Luttes inaugurales de 1936
et premiers enseignements

Quoi qu’il en soit, la fondation du Parti Communiste Algérien à l’automne 1936, si elle doit beaucoup au stimulant externe qu’a été le mouvement communiste international à travers le PCF, a été un processus endogène, lié à la montée du mouvement anticolonial et national algérien dans toutes ses dimensions et ses composantes.

Ce processus aurait été impossible, ou il se serait réduit à l’agitation symbolique de groupuscules, comme il y en a eu toujours et partout se réclamant du communisme, s’il n’avait pas reposé sur un bouillonnement d’actions exceptionnel à la base de la population laborieuse musulmane exploitée.
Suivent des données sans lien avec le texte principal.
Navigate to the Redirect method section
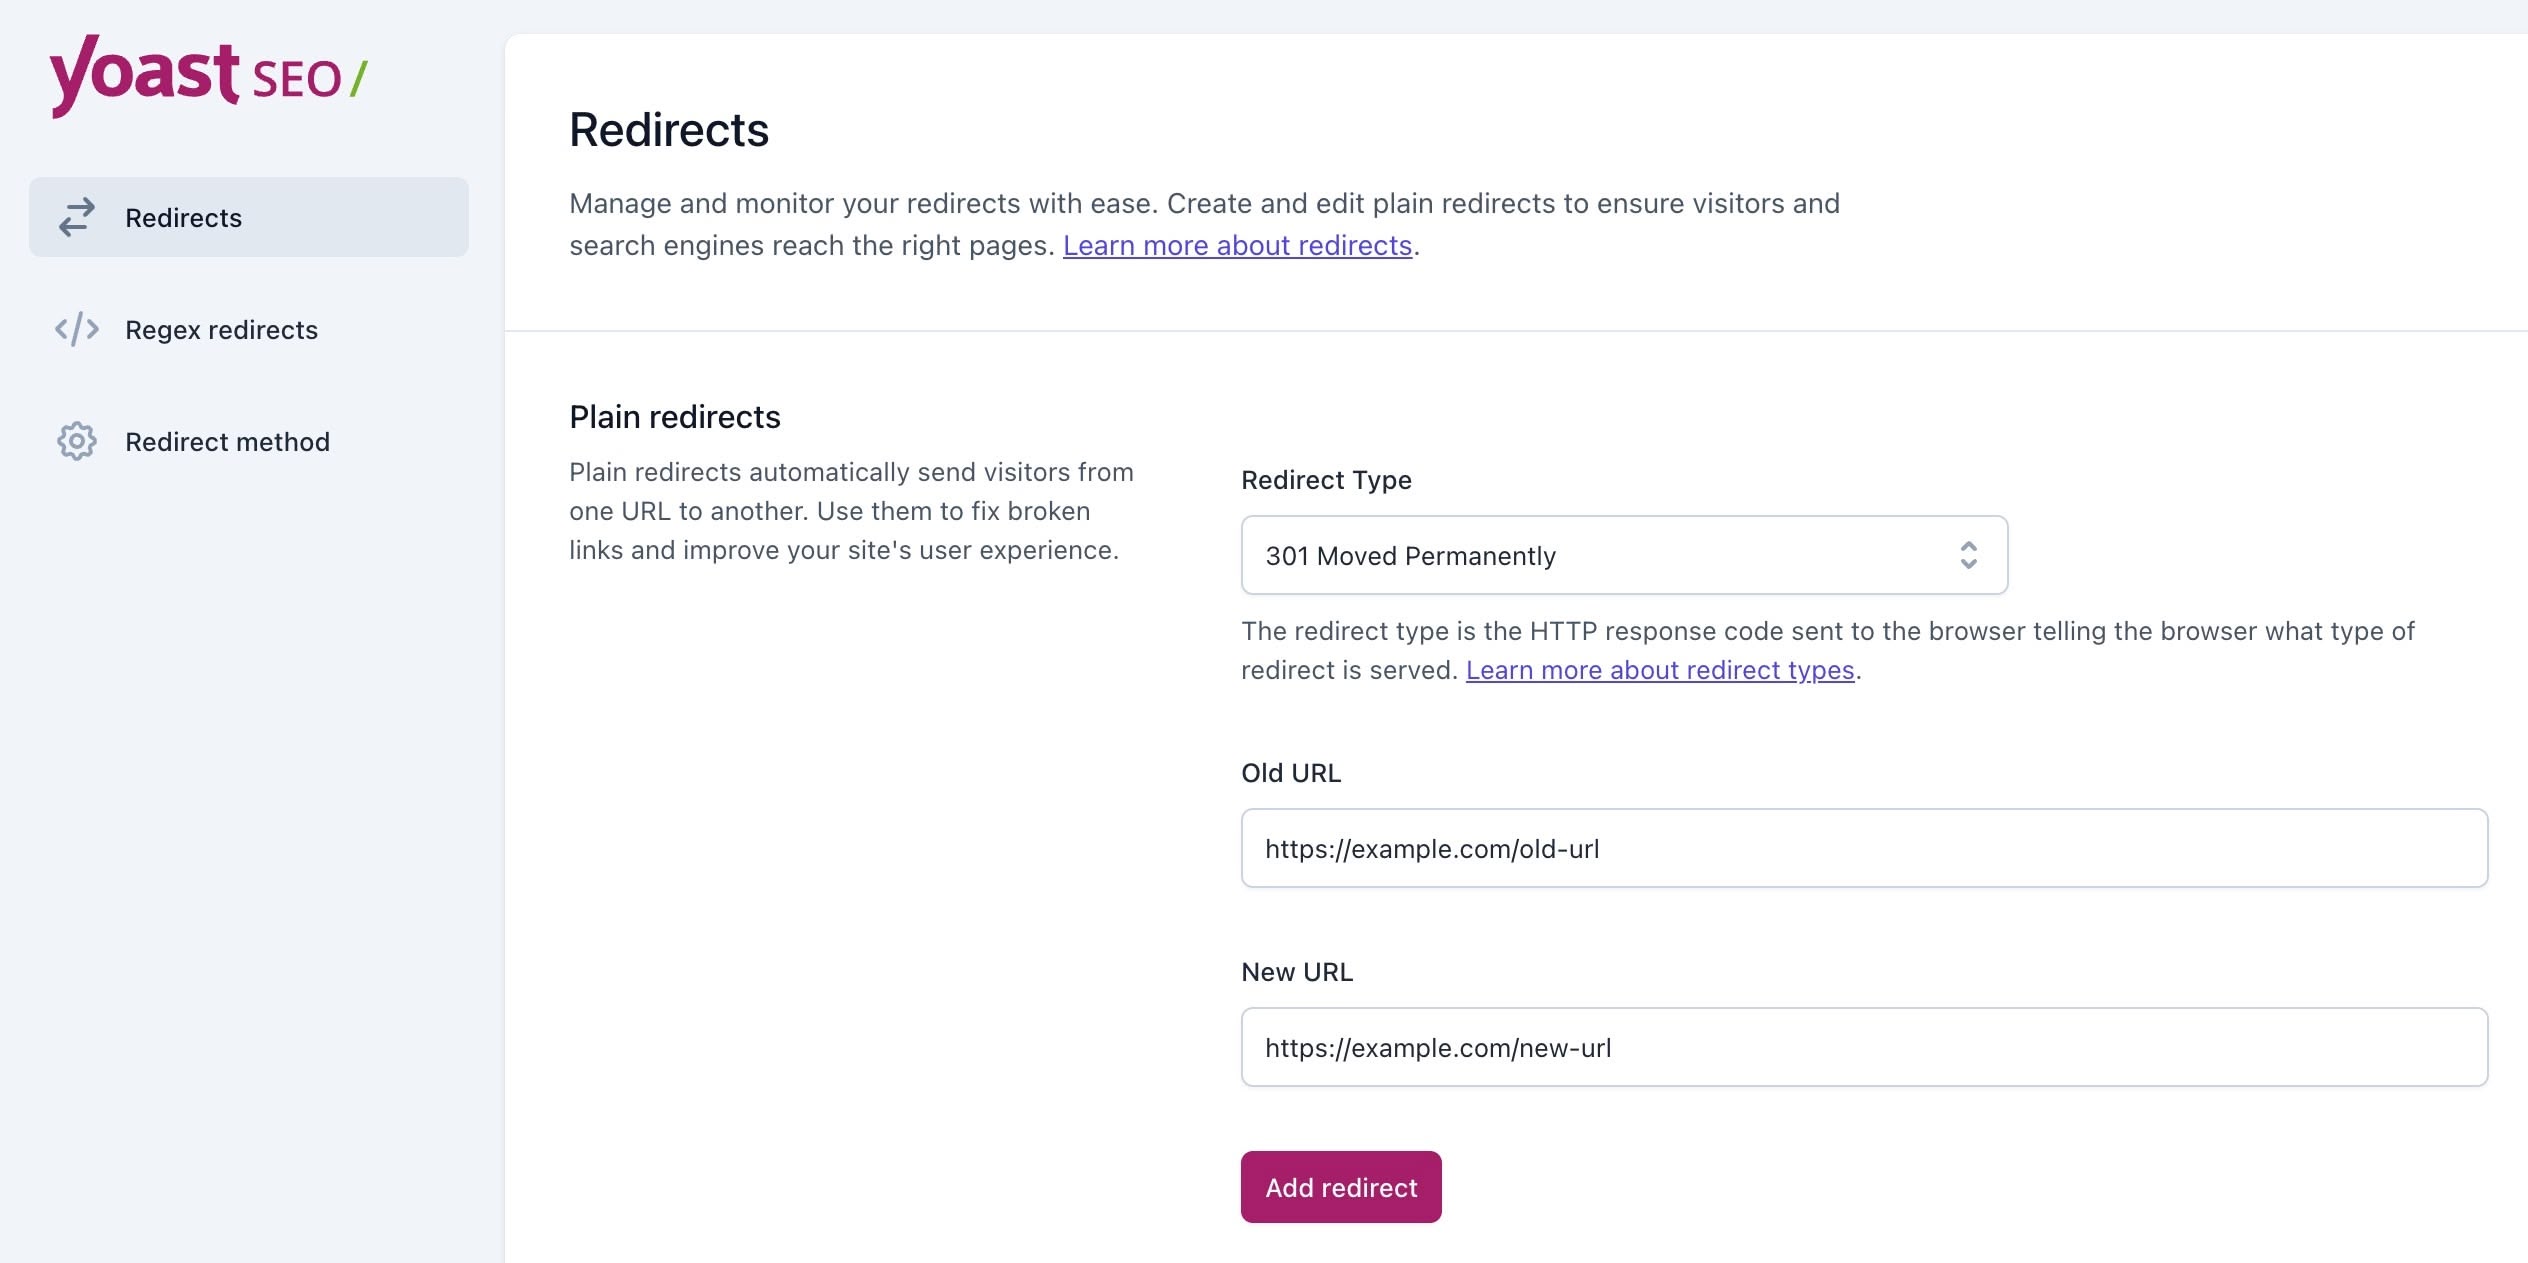 pyautogui.click(x=227, y=441)
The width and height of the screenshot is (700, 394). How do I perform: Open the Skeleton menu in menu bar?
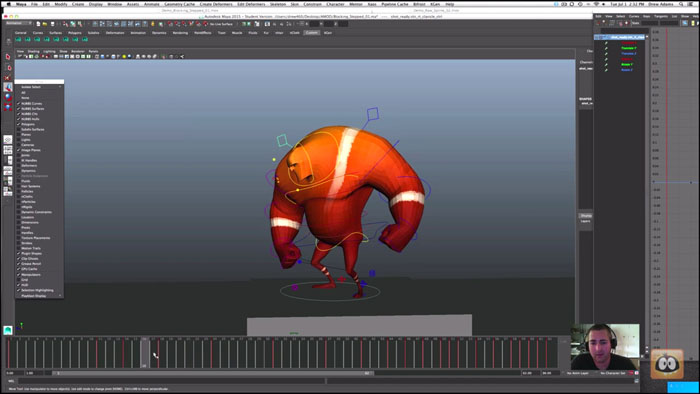click(278, 4)
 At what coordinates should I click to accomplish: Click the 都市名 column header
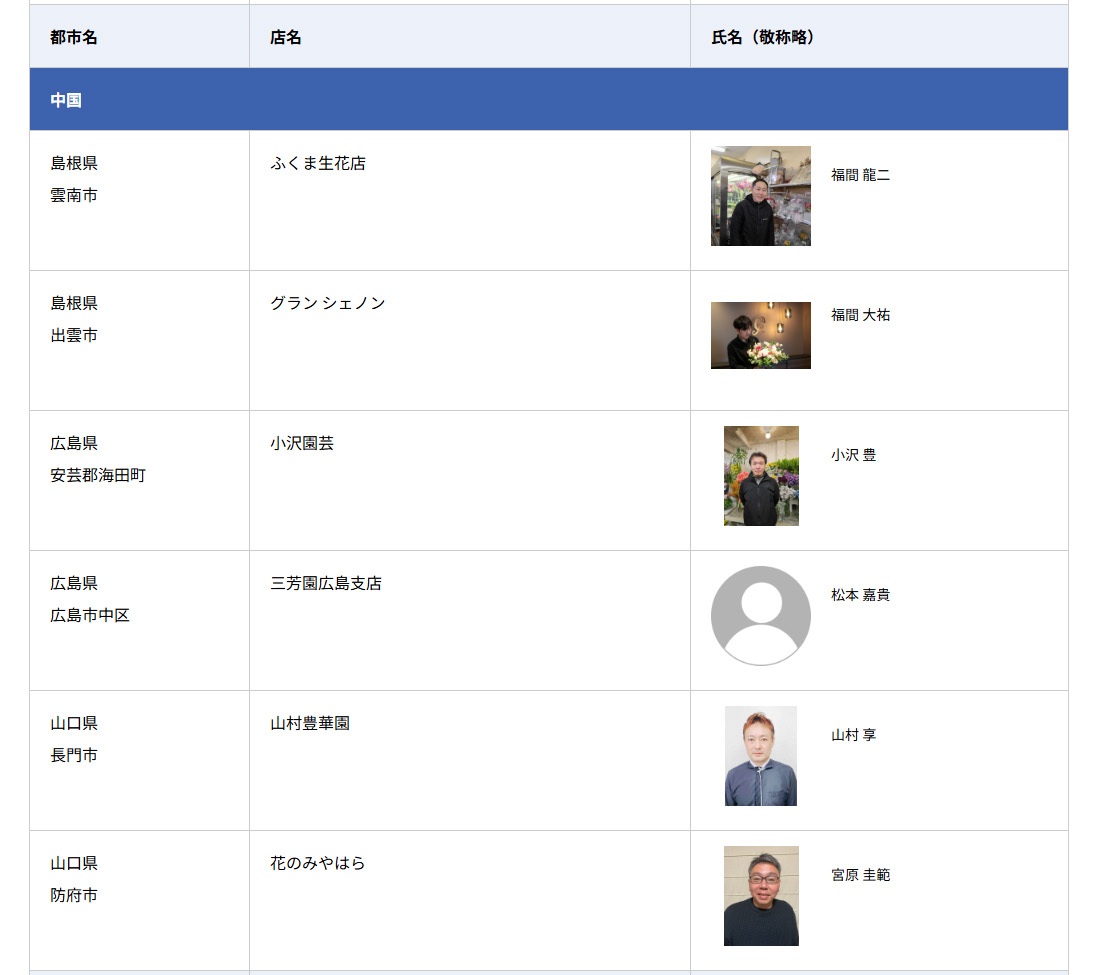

Comme les autres composantes organiques nationales qui ont émergé alors, le PCA n’est pas tombé du ciel ou d’outre Méditerranée. Le Congrès constitutif d’octobre 1936 à Alger est le prolongement des actions de masse dans toute l’Algérie, qui restent méconnues quand on s’en tient à la seule chronique des appels, initiatives, programmes, décisions et résolutions au sommet. Celles-ci ne seraient rien sans leur substance vivante, leur base dynamique, le mouvement social des dizaines de milliers de travailleurs dans les usines, les chantiers, les domaines depuis Maghnia jusqu’à Souk Ahras en passant par la Mitidja, la région de Tiaret, de Jijel, de Mostaganem, du Kouif, de Sidi Bel-Abbès (surnommé par les fascistes «le petit Berlin»).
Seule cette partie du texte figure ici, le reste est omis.